Il y a trois ans, les cinéastes cubains se sont réunis pour discuter d'une réforme de l'industrie du cinéma dans l'île et demander une nouvelle législation. Ils ont obtenu non pas une loi, mais un décret qui tend à légaliser le cinéma indépendant. Celui-ci entrera en vigueur en septembre.
Si les cinéastes cubains se méfient des conditions de sélection de ces films, ils saluent la place reservée à la culture, toujours très importante à Cuba.
Une bonne nouvelle pour Benicio del Toro
Invité d'honneur du festival cette année, l'acteur portoricain Benicio del Toro entretient une relation singulière avec les Cubains depuis qu'il a interprété le Che en 2008. Il accueille cette nouvelle du décret avec un grand sourire, évoquant une "très bonne nouvelle" au micro de l'émission Tout un Monde.
Selon le comédien, "le ciné indépendant a sûrement plus d'opportunités au Mexique. Il y a un boom latino-américain, en Argentine et en Uruguay aussi. Mais à Cuba, il y a une véritable culture du cinéma. Partant de là, donner la possibilité aux jeunes cinéastes d'exprimer un point de vue, de façon indépendante, c'est comme offrir du vent à un oiseau."
Les cinéastes cubains méfiants
De leur côté, les cinéastes cubains ne sont pas tous aussi confiants que la star d’Hollywood. Réalisateur du film "Insoumises", première production helvético-cubaine, Fernando Pérez ne voit pas d'un bon oeil le controversé comité de sélection des films, composé de membres du gouvernement.
"Ils ont parfois du mal à comprendre l'amplitude et la diversité de certaines oeuvres", regrette Fernando Perez, avant d'ajouter: "Ils voudraient analyser notre travail sous un angle idéologique et le réduire à une seule lecture.

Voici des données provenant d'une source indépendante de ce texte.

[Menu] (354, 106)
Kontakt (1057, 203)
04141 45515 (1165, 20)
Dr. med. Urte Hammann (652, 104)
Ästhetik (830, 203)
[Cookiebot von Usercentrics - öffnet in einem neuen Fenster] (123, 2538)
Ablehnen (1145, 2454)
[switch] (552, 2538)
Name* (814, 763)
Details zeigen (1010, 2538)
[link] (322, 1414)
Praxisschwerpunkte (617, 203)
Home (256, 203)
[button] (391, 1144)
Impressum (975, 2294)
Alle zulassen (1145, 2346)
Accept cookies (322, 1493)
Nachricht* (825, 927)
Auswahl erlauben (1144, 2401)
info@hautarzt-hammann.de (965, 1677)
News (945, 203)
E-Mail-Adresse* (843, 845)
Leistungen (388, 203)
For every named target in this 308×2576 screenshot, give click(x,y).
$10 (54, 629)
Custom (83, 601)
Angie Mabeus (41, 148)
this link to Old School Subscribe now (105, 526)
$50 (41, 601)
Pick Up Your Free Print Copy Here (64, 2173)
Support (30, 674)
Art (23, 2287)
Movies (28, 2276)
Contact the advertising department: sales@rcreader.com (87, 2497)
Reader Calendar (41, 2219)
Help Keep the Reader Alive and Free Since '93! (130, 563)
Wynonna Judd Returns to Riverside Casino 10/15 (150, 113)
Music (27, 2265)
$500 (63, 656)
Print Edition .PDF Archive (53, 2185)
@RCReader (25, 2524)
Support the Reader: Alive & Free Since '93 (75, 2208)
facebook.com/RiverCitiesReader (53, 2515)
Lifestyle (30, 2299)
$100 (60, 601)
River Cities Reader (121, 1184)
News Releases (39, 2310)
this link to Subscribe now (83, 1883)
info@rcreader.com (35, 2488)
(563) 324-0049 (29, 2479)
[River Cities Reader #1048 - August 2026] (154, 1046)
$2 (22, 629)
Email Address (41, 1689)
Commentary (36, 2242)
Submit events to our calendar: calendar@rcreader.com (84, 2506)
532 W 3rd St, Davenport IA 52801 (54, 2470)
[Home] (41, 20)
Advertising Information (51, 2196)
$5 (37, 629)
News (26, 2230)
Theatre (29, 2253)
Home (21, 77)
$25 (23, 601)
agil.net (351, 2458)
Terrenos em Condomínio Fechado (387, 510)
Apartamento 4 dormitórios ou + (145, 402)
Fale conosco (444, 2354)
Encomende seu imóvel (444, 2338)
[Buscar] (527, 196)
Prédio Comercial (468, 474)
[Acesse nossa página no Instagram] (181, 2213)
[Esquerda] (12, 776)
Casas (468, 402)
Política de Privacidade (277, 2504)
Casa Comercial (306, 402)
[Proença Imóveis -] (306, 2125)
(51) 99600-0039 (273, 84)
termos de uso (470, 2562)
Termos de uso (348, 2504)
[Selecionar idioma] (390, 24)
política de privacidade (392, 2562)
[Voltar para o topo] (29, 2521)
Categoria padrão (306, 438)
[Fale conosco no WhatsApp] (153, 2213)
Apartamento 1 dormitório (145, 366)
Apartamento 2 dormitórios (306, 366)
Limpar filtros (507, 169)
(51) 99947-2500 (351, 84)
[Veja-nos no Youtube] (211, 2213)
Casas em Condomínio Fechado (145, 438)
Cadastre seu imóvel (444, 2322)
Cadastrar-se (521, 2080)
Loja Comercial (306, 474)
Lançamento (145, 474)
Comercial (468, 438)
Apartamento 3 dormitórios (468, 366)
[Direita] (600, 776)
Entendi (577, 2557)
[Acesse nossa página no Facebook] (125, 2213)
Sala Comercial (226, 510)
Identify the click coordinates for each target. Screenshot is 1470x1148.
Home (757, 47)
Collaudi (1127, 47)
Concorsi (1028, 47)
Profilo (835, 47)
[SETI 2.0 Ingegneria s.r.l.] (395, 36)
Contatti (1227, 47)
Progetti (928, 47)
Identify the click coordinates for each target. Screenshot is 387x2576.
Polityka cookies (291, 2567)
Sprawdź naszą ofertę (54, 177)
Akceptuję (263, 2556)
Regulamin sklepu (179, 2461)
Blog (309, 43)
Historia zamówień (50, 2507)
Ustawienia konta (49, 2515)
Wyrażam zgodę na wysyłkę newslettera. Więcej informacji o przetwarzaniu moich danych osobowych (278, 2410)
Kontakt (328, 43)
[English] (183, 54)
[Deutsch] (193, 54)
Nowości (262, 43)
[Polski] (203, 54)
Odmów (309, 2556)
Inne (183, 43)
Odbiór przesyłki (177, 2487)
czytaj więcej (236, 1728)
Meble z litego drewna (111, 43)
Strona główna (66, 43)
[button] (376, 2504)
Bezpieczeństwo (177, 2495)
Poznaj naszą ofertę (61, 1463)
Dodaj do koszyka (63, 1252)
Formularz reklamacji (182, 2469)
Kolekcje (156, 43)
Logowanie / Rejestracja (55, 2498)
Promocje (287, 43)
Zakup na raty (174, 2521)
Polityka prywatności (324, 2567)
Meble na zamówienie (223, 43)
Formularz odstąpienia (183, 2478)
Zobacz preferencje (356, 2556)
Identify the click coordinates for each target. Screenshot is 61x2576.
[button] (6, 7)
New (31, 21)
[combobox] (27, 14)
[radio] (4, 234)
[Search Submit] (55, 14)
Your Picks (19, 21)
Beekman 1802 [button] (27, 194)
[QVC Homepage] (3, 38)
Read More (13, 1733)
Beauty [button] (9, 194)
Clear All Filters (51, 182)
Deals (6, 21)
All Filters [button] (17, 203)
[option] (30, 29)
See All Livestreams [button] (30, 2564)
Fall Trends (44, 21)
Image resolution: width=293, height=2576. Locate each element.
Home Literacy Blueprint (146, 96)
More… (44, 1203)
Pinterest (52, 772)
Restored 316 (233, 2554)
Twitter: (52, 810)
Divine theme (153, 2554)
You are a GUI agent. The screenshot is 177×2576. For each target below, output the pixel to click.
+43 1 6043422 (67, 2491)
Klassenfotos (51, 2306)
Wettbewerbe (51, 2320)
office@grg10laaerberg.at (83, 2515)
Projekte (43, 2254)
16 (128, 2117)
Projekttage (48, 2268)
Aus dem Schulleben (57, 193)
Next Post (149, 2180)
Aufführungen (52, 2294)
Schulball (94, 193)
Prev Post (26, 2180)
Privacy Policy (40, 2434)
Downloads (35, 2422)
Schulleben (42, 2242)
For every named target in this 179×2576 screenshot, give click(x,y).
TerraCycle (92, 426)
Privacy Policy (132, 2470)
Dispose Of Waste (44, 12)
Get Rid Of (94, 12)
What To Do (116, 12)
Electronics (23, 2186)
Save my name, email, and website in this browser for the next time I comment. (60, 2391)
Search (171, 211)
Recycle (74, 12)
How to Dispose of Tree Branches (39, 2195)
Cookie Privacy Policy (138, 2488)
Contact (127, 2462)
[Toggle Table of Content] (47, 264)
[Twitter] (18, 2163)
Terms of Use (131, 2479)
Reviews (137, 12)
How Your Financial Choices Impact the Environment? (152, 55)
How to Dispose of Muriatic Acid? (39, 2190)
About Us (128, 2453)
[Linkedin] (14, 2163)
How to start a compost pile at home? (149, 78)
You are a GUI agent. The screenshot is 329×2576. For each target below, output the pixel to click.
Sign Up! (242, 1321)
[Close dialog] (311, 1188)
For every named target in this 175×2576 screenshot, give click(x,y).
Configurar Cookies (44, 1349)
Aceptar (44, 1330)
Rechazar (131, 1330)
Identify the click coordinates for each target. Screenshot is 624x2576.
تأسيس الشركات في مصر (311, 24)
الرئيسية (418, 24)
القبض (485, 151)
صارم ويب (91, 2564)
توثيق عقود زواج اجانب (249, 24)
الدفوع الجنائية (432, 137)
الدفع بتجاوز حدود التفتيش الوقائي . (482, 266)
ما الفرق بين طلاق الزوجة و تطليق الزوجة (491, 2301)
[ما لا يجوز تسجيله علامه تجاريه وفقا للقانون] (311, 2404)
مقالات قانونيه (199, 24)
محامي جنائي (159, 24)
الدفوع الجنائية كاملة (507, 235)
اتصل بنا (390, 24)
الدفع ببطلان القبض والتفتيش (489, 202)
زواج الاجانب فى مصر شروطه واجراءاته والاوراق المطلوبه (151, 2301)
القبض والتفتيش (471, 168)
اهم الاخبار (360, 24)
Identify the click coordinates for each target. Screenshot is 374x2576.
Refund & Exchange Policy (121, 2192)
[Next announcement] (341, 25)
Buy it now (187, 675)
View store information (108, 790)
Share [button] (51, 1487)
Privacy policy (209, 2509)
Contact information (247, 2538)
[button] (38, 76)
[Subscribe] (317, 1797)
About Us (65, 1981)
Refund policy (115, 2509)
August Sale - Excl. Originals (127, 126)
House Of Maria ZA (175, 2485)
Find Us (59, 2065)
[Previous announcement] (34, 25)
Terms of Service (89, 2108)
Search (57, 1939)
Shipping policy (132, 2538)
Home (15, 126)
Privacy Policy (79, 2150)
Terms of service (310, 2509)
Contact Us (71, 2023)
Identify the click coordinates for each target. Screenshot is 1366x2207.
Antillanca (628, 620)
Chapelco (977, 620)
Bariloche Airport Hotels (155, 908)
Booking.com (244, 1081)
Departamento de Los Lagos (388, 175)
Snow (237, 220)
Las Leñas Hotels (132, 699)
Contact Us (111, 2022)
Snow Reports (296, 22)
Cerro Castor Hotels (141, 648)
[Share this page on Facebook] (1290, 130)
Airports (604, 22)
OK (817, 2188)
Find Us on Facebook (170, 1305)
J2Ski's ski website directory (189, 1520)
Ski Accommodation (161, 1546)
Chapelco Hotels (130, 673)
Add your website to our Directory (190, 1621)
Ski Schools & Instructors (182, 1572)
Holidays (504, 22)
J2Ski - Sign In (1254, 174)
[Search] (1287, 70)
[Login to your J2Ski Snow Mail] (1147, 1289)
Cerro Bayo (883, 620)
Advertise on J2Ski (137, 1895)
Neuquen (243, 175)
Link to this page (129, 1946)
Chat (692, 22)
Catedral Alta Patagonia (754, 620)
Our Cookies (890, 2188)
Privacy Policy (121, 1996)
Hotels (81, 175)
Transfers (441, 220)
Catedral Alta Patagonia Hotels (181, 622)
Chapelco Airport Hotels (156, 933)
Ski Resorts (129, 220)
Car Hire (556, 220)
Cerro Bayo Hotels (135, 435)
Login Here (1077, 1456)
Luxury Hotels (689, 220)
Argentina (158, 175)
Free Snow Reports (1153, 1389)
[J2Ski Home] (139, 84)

Cela ne va pas changer du jour au lendemain, c'est un processus de discussion et nous l’avons entamé." Le cinéaste réclame un espace pour ces discussions, pour que si l’Etat s'oppose à un film, il ne l'interdise pas directement, mais en explique la raison.
Je ne veux pas baisser les bras et me mettre à penser que ce décret est un nouvel outil de contrôle. Soyons optimistes, si ce décret existe, c’est grâce à la démarche que nous avons entreprise
Le film "Santa y Andrés" de Carlos Lechuga est un exemple des difficultés rencontrées par le cinéma cubain indépendant. Il a été censuré par les autorités, mais s'est tout de même propagé dans le pays grâce à une simple clef USB. Sa productrice Claudia Calviño reste toutefois confiante: "Si nous avons réussi à créer un mouvement qui a influencé une prise de décision du pays, alors nous pourrons peut-être recommencer."
Lenteur bureaucratique
Avec ce nouveau décret, les cinéastes indépendants vont désormais pouvoir obtenir des permis de tournage et d'importation d’équipement audiovisuel ou même faire venir des acteurs étrangers.
Mais selon le réalisateur indépendant Eduardo del Llano, il faudrait surtout en finir avec la lenteur bureaucratique: "Si pour filmer en bas de chez moi, je dois attendre plus de six mois qu’ils me donnent un permis de tournage, franchement je préfère prendre le risque de tourner sans autorisation."
Pour clôturer le festival, l'acteur Jorge Perugorria, connu pour son rôle dans le film cubain "Fraise et chocolat" a demandé deux choses: la levée du blocus des Etats-Unis et celle d'un autre blocus, intérieur à Cuba. La foule s’est levée pour acclamer ces paroles.